The American Medical Association has conducted research into what physicians do with their spare time and has found, perhaps unsurprisingly, that many choose physically challenging activities such as running, cycling, camping or hiking. This trend is likely seen among other healthcare professionals as well because being physically fit and active is known to have a positive impact on health and fitness.
Working in healthcare can be stressful, so many healthcare professionals try to find activities to do in their spare time that help them unwind, destress and feel renewed and recovered when they return to their busy work lives. You will find that many people who work in healthcare are concerned with managing stress in a healthy way, perhaps through yoga, meditation, or regularly spending time in nature. It is likely no coincidence that many healthcare workers prioritize physical activity as this can have the added benefit of helping them mentally de-stress as well.
The job outlook for nurses is good, with qualified Registered Nurses very much in demand, meaning there is no shortage of opportunities for those graduating from courses, such as those offered by Baylor University. Even though the university itself is in Texas, anyone can sign up to its ABSN program, as just one example, online and study it wherever they may be.
Those entering the world of work after may end up working long hours. Moreover, those working in hospital settings may be asked to regularly work through their scheduled break times or take on extra overtime. Again, nursing is demanding, so it is important to prioritize activities that will help you unwind when you get the chance.
There are a few challenges to face as a healthcare professional when it comes to effectively using your spare time.
Long and unsociable hours
As already mentioned, many healthcare professionals put in a lot of hours, and if they work in hospital settings, some of those hours may be during evenings, nights and weekends. It doesn’t matter what time of the day or night it is; babies are being born, people are showing up in the Emergency Room, and patients spending the night in hospital need to be monitored and cared for.
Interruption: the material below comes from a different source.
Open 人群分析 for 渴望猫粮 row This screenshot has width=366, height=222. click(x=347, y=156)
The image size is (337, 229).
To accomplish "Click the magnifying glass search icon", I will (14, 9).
It is usually possible to schedule time off for important events, but having a regular social life is difficult as a worker in a hospital, hospice, nursing home, or other 24-hour healthcare facility. If all your friends have nine-to-five jobs and tend to socialize after work, meet up on a weekend, or party on a Saturday night, you’re possibly going to miss out on at least some of that.
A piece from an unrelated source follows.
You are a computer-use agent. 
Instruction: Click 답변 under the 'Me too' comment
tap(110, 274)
Ever-changing shifts are the norm for some healthcare workers, which means even simple things such as attending a regular exercise class or other scheduled weekly activities can be a real challenge. If you work different hours each week, it can help to get organized. As soon as you know what your hours will be, it’s a good idea to schedule social events and other activities you enjoy doing. Most people thrive on a routine, but shift workers have to learn to be flexible and constantly adapt their basic routines to fit their constantly changing working hours.
The need to de-stress
As we’ve already touched on, high-stress healthcare careers can take their toll, so it’s important for those working in the sector to find fun, easy, healthy ways to de-stress. Burnout is common among healthcare workers and can be at least partially attributed to not efficiently using your spare time to de-compress and completely take your mind off the job.
It can be useful to ask your colleagues what works for them in terms of de-stressing to get ideas. However, the types of activities that help you de-stress may be very personal to you, so really take the time to think this through and don’t assume it has to be something that is commonly used by others. Yes, meditation, massages, and nature walks might work for you, but so might crochet, doing puzzles, or watching classic old movies from your childhood.
Just be wary of too many digital or online activities in your downtime. Playing video games or scrolling through social media might feel relaxing, but too much screen time can also negatively impact sleep patterns and do more harm than good when it comes to true recovery and energy regeneration.
With the rising cost of childcare, many couples try to work opposite shifts, and those working in healthcare positions who have the opportunity to take on a regular late, overnight, or weekend shift may find this is a good solution. However, it might also mean that most of your time away from work is spent taking care of children and is not ‘spare’ time at all.
If this is your situation, try to find things you can do with your children that help you de-stress. It might be as simple as getting out in nature with them or coloring alongside them; there’s a reason adult coloring books are marketed as de-stressing activities. With older kids, you might want to try yoga, meditation, or a fun sport as a parent-and-child activity.
Ultimately, as a busy healthcare worker, you will find that your quality of life is better if your time off work incorporates ways to unwind and de-stress whenever possible.